On Tuesday, the Mississippi Senate unveiled its plan to add three majority-black districts, but pit two white Democrats against each other. In the House's plan, released last week, the number of majority-black districts increased by one, to 42, but might also eliminate as many as five white Democrats.
On its face, there's nothing nefarious about the plan. Lawmakers have to redraw the lines once a decade and, after all, elections have consequences. Adding a black district also gives redistricting architects cover to claim that no voter dilution "funny business" is going on. But that logic defies reality: Black folks in Mississippi don't just vote for black legislators, but they overwhelmingly vote Democratic, black and white.
So even by possibly adding to the number of African American representatives, the maps that will diminish the voices of black voters in Mississippi. Or at least that's how a court is likely to see it. Federal courts in recent years have shown little patience for anything with the faintest whiff of voter suppression. President Barack Obama's Justice Department blocked Arizona's and Alabama's ill-conceived anti-Mexican laws as well as voter ID in South Carolina. Meanwhile, a federal court rejected a Texas redistricting map that it said diluted African American and Latino voting strength.

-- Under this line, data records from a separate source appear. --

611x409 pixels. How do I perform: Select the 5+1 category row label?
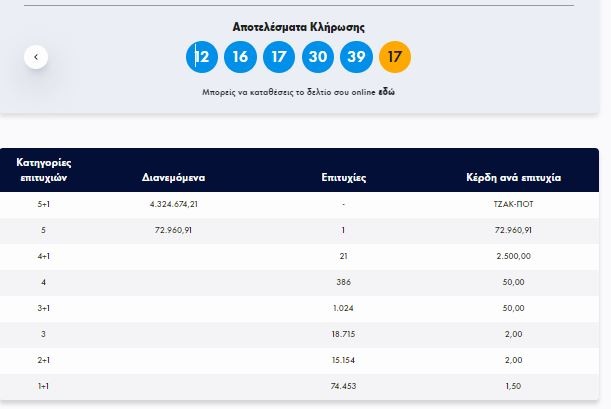44,204
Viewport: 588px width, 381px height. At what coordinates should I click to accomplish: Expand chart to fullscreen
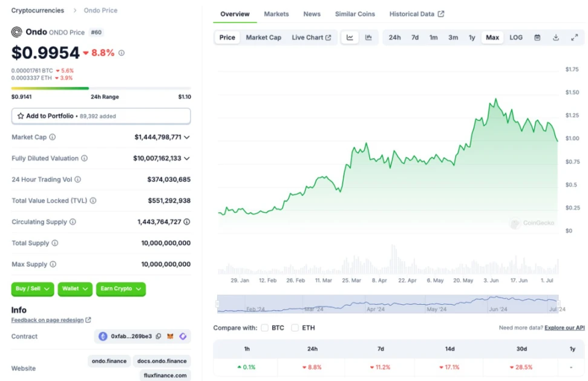pos(574,37)
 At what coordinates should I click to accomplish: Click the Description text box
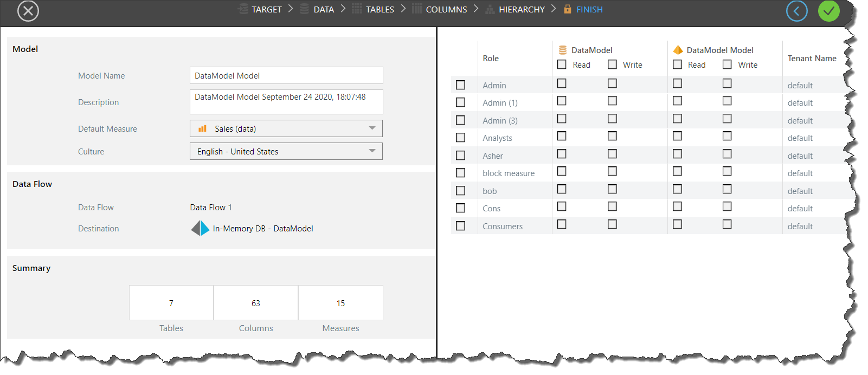pos(286,102)
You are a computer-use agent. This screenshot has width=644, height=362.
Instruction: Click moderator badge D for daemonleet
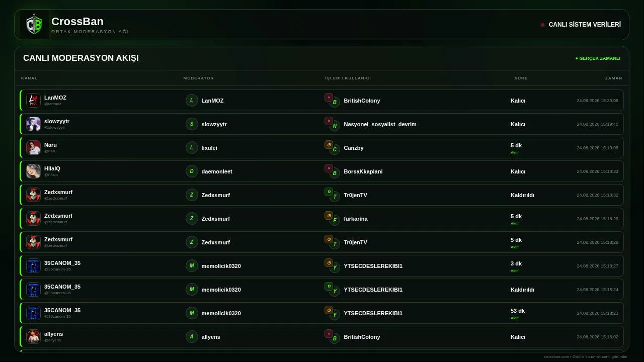[x=192, y=171]
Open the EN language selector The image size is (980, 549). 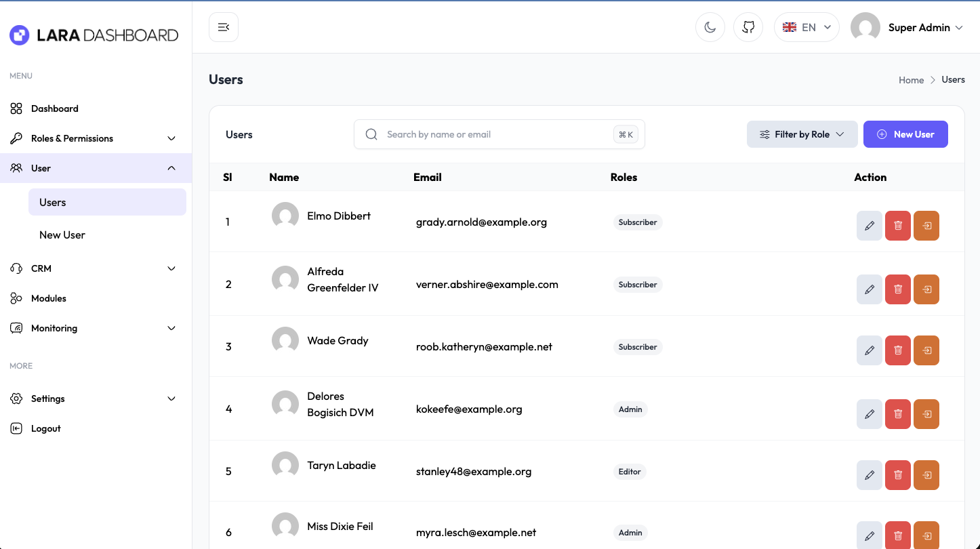(x=807, y=27)
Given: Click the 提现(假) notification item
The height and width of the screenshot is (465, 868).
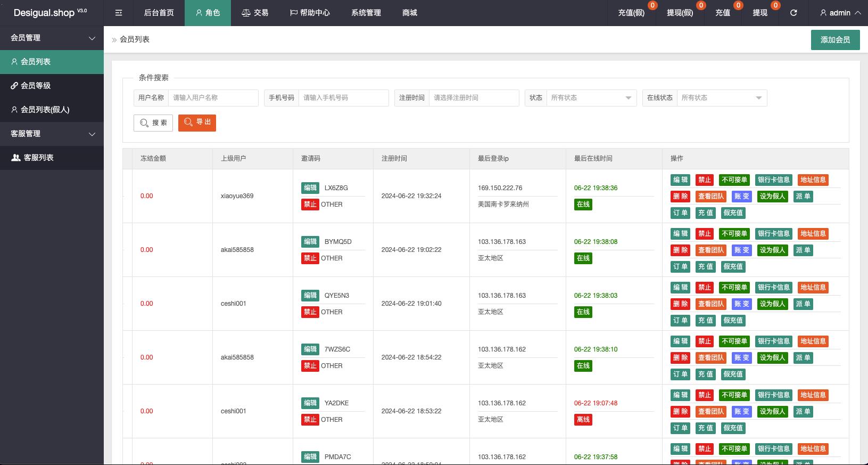Looking at the screenshot, I should (x=680, y=13).
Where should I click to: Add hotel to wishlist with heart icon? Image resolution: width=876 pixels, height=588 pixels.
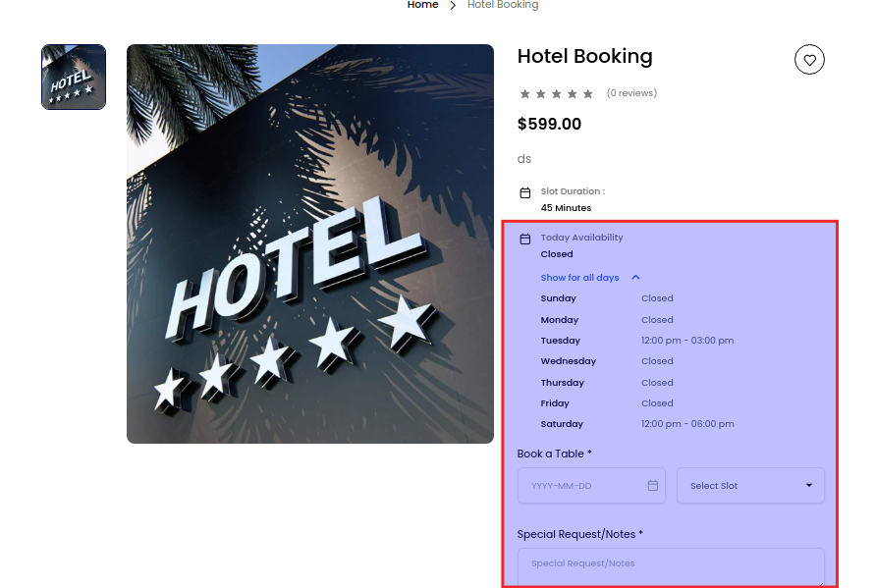tap(809, 60)
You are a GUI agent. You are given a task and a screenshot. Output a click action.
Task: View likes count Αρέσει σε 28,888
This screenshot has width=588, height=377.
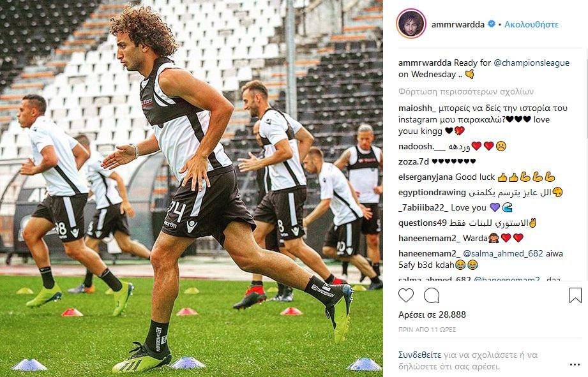[432, 314]
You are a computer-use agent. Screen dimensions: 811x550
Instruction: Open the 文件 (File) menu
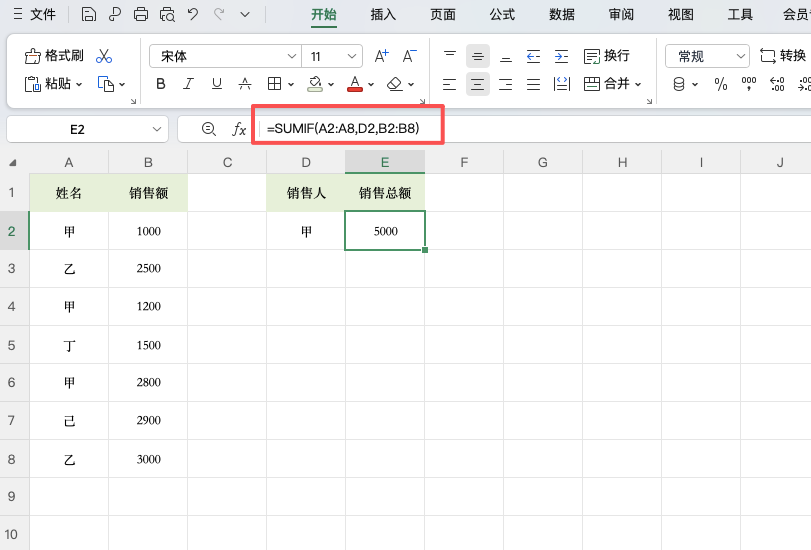pos(34,14)
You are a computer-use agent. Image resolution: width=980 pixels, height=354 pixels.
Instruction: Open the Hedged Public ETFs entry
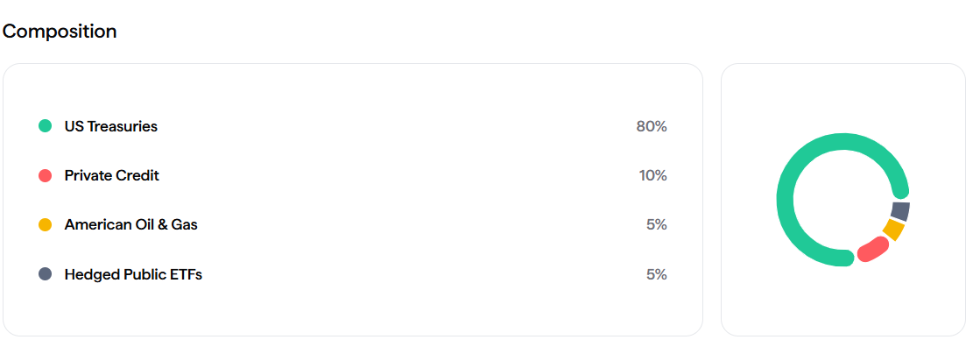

If they've done anything this year, our state lawmakers have been hell bent on rolling back every constitutionally protected right they happen to disagree with. And for what? Republicans may hold electoral majorities for years to come without voter ID, scaring off immigrants or gerrymandering districts.
It seems to us that lawyers are going to have a field day with the Magnolia State in the next year or so, all at the expense of the nation's poorest taxpayers.
Even at the end of this state legislative session, make your voice heard on the issues that matter to you.